Speaking on the same issue, Chairman, Rotary Maternal/Child Improvement Project, Dr. Kolawole Owoka, said, “This project is by Rotarians in Nigeria, in Germany and in Austria. We are trying to improve maternal health so that our women  will not die. We are also trying to ensure that our children do not die very early in life. We have adopted five hospitals in Kano, Kaduna, Abuja and Ondo State. In these five hospitals, we will make sure that we do quality assurance while delivering healthcare to mother and children.  That is, we look at the hospital to see that they have good structures and good equipment. And if we find out that they do not have the required equipment to run the hospitals, we provide them with that and equally look at the processing, the protocols, the operations and everything they involves in."
 
According to Owoka, "we will ensure that they follow the necessary guidelines and train those necessary.

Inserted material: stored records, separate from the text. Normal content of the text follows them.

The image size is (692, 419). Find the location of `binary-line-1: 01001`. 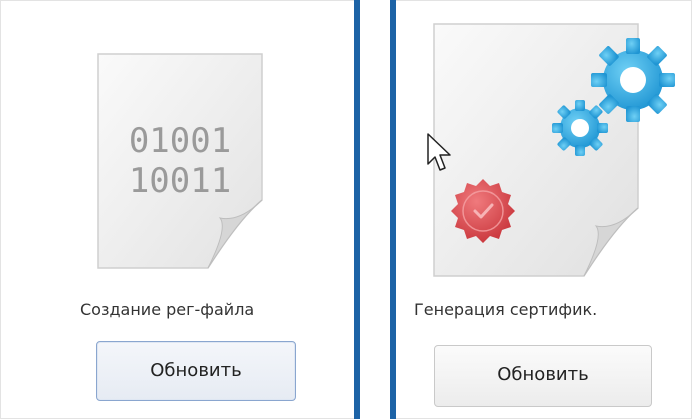

binary-line-1: 01001 is located at coordinates (180, 141). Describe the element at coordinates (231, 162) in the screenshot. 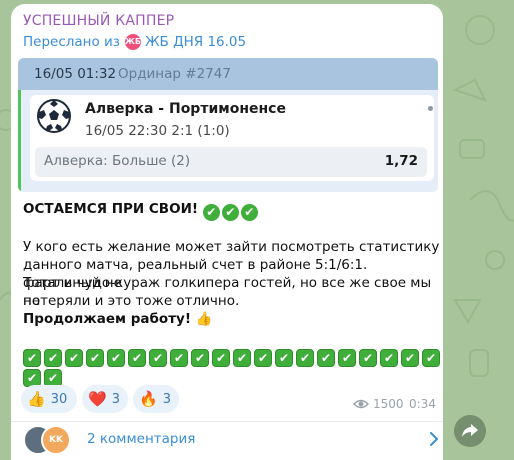

I see `bet-row: Алверка: Больше (2) 1,72` at that location.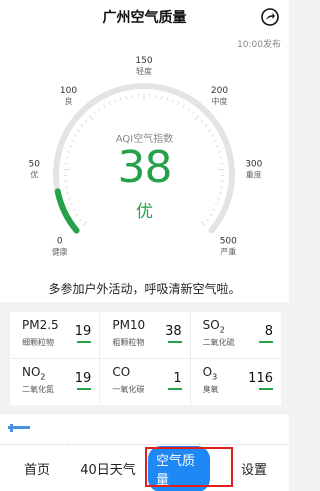 The width and height of the screenshot is (320, 491). What do you see at coordinates (260, 378) in the screenshot?
I see `pollutant-value: 116` at bounding box center [260, 378].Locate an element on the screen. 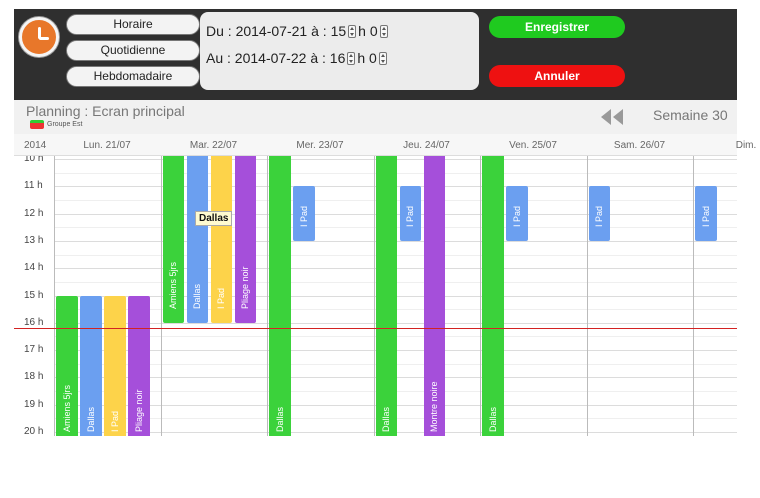 The image size is (760, 498). to-h-label: h is located at coordinates (362, 58).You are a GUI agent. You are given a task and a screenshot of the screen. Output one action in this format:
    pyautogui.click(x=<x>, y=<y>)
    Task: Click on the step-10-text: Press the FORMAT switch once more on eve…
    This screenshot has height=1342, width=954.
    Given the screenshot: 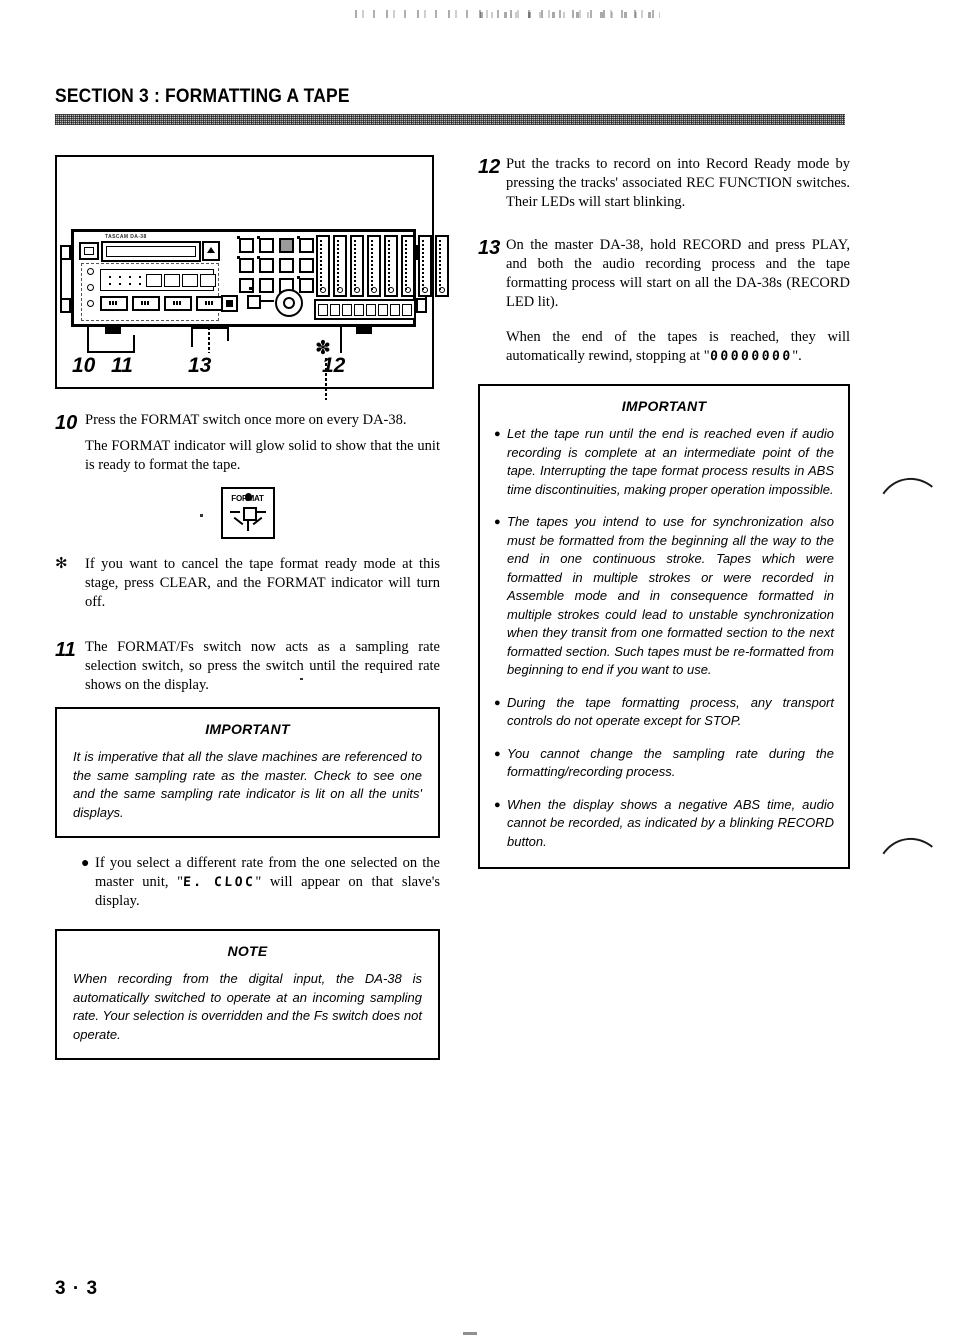 What is the action you would take?
    pyautogui.click(x=246, y=420)
     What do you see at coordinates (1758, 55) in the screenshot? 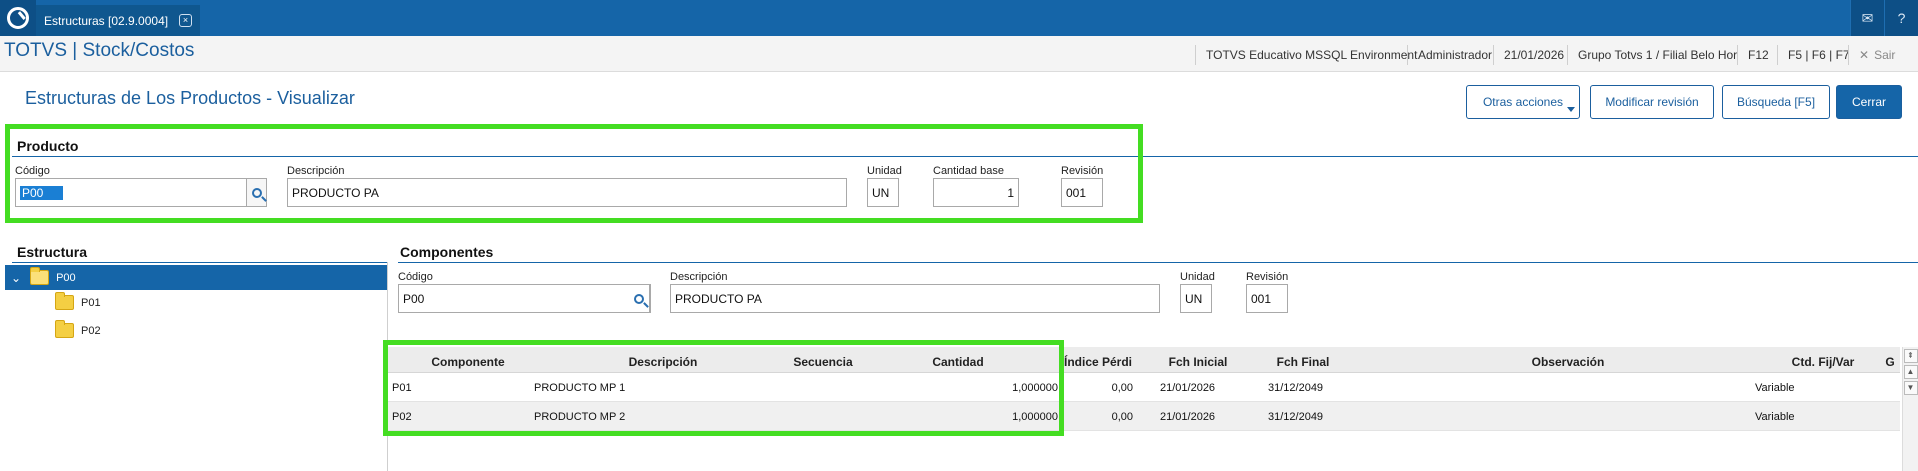
I see `f12-shortcut: F12` at bounding box center [1758, 55].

We ensure that both the process and structures leads to good outcome so that the results from these hospitals will be good and accurate. From the results we have already gathered from these five hospitals, we have been able to reduce Maternal Mortality by 60% and 15% of Infant Mortality. This is only applicable to those five hospitals and not for the whole country.
 
“Therefore, having achieved this, we are now happy to present the results to the Permanent Secretaries, State Commissioners and some officials of the different state Ministry of Health here so that they can in turn integrate this into their health systems so that it can be permanent which is the essence of the meeting. Owoka also stated that Rotary International did not use criteria in selecting the states that, “we started our project in Kano and Kaduna. When we saw that it was good, it was recommended by Rotary International and that we should scale it up.
 
We scaled it up to Ondo and FCT-Abuja, and when the saw that it was still good, they now said that we should scale it up for the second time and we scaled it up to Enugu. So, we added Enugu this year making five and now, we have done five making it 25 hospitals. We now published results that we can show people and therefore recommends that Government can now look at it and put it in their health systems to improve quality of services they offer the public.
 
On his part, Executive Secretary, Ondo State Primary Health Care Development Board (OSPHCDB), DR. Olugbenga O. Osunmakinwa, said, “Ondo State has been part of the program for a while now and I want to say that we appreciate the efforts and support of Rotary International in contributing to health care delivery in the state and what they are bringing on board fit into the state government programme as regards to what we have been doing in the health sector, particularly in the area of quality assurance and strengthening community involvement in Primary Health delivery."
 
Further, the anticipation to scale up obstetric services in the country is borne out of the need to ensure challenges of maternal and child health is tackled early enough. The most important aspect of the project is that the pilot project has already started in 10 states.
 
Participating states are expected to embrace the programme so as to expand the frontiers of community health and reducing the poor indexes that have characterised maternal and child health in their local domains. The project itself is a critical step to addressing inadequacies found with primary healthcare policies in Nigeria.